Before (vulnerable Warden):

[HIGH] Redacted field 'tier' leaks through filter predicate on 'accounts'
Found as role: support
Reproduce: query_resource({"resource_type":"accounts","filters":{"tier":"Enterprise"}})
baseline_count: 8
filtered_count: 6
leaked_records: ['Acme Corp', 'Initech', 'Umbrella Co', 'Hooli', 'Stark Industries', 'Wayne Enterprises']

After (fixed Warden):

No findings. The probed classes held.
VERDICT: PASS

Every finding includes an exact, replayable reproduction step: the tool, the arguments, and the rows returned. You can paste the query into your own client and witness the leak yourself. To ensure the detectors aren’t just passing everything by default, Siege also runs against an intentionally broken fixture server in the repository. It exercises all four detectors, including the critical forbidden-resource read, so you can see them in action.

Testing agent hijacking risks

Static scanners often focus on tool-poisoning attacks—hiding malicious instructions in tool descriptions or outputs to trick an agent into performing unintended actions. Siege takes a different approach by testing whether an agent actually gets hijacked in practice.
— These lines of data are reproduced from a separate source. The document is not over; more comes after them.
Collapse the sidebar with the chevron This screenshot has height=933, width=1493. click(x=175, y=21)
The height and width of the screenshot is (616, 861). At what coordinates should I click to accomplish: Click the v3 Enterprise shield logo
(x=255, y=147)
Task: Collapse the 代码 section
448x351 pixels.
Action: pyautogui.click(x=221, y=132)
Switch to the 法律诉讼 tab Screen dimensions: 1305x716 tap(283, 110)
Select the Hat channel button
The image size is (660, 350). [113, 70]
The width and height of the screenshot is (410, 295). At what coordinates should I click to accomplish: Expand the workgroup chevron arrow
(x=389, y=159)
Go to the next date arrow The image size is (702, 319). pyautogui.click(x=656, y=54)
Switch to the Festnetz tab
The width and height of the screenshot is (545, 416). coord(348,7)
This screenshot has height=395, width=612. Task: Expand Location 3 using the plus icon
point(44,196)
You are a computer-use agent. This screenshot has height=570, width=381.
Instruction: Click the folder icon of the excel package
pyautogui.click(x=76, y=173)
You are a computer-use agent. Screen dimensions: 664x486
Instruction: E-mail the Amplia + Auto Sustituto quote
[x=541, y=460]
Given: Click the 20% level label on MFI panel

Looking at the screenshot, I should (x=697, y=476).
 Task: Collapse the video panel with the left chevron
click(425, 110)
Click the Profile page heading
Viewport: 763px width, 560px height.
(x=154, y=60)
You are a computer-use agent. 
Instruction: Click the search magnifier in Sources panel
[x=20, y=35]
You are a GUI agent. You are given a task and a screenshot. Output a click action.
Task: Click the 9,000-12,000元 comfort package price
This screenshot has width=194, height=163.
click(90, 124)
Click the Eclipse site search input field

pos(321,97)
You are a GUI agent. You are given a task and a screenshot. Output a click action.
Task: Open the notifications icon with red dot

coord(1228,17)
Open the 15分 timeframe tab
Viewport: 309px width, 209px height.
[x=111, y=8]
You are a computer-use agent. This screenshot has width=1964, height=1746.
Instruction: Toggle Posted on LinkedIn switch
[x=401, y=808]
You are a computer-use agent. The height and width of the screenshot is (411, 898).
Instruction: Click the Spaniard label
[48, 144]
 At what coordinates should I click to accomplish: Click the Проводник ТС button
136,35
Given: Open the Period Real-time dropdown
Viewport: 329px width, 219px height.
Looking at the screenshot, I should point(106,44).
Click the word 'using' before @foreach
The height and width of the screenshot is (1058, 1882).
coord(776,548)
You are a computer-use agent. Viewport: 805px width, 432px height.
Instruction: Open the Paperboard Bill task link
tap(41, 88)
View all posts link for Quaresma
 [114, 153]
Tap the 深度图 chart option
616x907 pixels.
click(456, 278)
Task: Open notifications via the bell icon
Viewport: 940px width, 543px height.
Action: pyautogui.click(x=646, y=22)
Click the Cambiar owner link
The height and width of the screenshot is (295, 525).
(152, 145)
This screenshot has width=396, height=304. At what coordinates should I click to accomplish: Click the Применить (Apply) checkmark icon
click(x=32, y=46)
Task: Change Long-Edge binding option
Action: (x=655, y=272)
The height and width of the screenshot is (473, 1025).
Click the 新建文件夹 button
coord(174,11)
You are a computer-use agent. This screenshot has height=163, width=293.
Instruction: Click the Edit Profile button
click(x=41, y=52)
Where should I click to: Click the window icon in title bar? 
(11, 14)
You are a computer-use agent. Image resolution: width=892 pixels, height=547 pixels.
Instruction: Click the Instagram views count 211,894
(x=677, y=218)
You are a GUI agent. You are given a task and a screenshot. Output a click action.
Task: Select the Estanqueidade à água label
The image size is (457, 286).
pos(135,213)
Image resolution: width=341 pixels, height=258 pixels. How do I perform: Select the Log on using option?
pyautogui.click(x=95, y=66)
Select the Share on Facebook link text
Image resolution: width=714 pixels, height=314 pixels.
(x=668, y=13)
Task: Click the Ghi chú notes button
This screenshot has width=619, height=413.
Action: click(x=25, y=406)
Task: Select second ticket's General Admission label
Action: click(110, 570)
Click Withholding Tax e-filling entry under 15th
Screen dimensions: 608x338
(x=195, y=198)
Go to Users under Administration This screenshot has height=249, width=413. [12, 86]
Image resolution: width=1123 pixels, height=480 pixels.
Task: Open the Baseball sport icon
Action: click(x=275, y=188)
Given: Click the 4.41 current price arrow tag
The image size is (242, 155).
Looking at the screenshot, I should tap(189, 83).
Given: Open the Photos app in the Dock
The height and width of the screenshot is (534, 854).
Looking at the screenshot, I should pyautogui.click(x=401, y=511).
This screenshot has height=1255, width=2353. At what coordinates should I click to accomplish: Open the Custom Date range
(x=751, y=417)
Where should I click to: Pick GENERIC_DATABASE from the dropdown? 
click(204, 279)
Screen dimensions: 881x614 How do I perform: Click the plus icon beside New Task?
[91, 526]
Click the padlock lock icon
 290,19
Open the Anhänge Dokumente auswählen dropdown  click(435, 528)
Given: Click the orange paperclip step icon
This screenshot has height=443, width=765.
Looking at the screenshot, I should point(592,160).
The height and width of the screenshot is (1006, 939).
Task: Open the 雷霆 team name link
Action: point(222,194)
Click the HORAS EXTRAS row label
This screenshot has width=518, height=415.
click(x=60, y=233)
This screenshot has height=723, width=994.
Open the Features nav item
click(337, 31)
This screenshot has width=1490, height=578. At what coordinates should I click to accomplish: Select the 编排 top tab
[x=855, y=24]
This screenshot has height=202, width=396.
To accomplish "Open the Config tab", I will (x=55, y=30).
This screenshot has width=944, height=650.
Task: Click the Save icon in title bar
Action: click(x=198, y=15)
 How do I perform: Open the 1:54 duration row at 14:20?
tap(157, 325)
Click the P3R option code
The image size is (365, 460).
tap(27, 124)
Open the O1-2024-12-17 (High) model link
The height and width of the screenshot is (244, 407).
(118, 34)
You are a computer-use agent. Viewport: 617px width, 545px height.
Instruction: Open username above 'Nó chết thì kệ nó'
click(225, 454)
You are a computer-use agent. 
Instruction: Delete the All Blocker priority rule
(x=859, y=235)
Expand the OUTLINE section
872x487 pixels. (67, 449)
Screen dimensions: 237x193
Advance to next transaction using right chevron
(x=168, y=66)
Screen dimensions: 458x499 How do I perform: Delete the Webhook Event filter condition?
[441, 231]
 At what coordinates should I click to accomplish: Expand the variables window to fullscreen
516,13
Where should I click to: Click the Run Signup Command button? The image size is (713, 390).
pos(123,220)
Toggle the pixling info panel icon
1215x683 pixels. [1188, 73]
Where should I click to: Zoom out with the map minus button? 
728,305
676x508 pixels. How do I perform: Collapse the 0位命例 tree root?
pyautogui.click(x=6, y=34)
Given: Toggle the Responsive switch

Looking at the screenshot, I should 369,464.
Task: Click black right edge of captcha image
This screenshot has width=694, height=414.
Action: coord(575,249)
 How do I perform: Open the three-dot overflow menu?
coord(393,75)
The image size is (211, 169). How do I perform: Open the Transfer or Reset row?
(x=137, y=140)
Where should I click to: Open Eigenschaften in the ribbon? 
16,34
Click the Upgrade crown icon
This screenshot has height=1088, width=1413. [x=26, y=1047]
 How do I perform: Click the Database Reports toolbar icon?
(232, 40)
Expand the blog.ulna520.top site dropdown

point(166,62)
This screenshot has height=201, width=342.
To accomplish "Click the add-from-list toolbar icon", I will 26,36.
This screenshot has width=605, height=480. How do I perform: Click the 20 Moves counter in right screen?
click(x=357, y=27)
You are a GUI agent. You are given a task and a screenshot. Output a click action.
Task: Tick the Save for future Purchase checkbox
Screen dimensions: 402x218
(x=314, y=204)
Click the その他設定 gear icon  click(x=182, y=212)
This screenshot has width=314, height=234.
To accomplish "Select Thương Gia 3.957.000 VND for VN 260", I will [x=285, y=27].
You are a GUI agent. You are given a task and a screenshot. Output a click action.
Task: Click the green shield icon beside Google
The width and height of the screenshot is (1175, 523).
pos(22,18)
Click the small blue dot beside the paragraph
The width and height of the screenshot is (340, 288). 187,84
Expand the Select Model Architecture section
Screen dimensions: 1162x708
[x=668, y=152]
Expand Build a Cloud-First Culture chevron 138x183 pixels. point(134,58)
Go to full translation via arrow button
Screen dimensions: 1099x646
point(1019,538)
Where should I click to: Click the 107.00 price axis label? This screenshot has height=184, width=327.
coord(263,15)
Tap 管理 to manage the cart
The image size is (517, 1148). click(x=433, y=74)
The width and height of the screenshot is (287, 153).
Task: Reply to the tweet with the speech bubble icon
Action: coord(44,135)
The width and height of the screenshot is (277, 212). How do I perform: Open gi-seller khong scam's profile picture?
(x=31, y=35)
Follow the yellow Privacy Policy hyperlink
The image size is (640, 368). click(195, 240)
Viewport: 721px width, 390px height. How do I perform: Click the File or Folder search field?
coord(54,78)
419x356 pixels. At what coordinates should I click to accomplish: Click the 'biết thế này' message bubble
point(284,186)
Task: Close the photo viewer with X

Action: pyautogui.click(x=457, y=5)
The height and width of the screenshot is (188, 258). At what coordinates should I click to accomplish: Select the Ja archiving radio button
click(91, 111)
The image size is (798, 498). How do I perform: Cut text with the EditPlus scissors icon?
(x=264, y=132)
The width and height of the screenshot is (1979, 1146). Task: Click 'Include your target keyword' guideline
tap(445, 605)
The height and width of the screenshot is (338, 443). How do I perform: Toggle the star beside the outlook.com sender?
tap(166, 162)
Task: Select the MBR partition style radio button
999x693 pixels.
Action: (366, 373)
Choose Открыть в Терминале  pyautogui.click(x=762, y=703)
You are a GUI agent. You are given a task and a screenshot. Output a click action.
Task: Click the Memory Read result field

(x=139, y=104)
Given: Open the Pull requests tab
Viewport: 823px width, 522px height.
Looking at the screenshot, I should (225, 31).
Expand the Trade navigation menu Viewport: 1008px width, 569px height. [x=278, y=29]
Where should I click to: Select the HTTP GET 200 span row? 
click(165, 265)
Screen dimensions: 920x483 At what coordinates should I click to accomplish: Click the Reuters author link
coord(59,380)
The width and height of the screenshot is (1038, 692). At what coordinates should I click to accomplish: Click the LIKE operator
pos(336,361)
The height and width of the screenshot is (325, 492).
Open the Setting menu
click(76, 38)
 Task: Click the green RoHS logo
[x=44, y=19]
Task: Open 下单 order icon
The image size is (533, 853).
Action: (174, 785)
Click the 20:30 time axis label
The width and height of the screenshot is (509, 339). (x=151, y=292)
The scanner simulates a real agent loop with a benign read tool and an export_record sink that sends data to a controlled URL. The user’s task is simple: summarize record 1. Siege then injects payloads through multiple channels—tool descriptions, output, system prompts—and monitors whether the model triggers the sink at an unauthorized destination. A hijack is observed in real time, not inferred from text analysis.

The results are presented as a matrix showing which payloads succeeded across different channels. Five payloads are tested across two channels: system-block spoofing, plain policy text, role confusion, and task decomposition. A clean 0-of-5 means the agent resisted all attempts, while any success reveals a critical vulnerability. This matrix also serves as a regression guard—if a framing that previously bounced starts succeeding after a model upgrade, Siege will catch it.

What Siege doesn’t (yet) cover

Siege’s current scope is focused on MCP servers, with no support for OpenAI function-calling—though that’s planned for future expansion. The tool operates over stdio transport today, but HTTP support is next on the roadmap. The report also clearly lists the classes of tests it ran and those it skipped, ensuring transparency in its methodology.

Runtime authorization testing fills a critical gap in MCP server security. Static scanners have their place, but they can’t replicate the complexity of real user queries, roles, and edge cases. Siege bridges that gap by actively probing servers as attackers would, revealing flaws that only emerge in production. As MCP adoption grows, tools like this will become essential for teams serious about securing their authorization layers.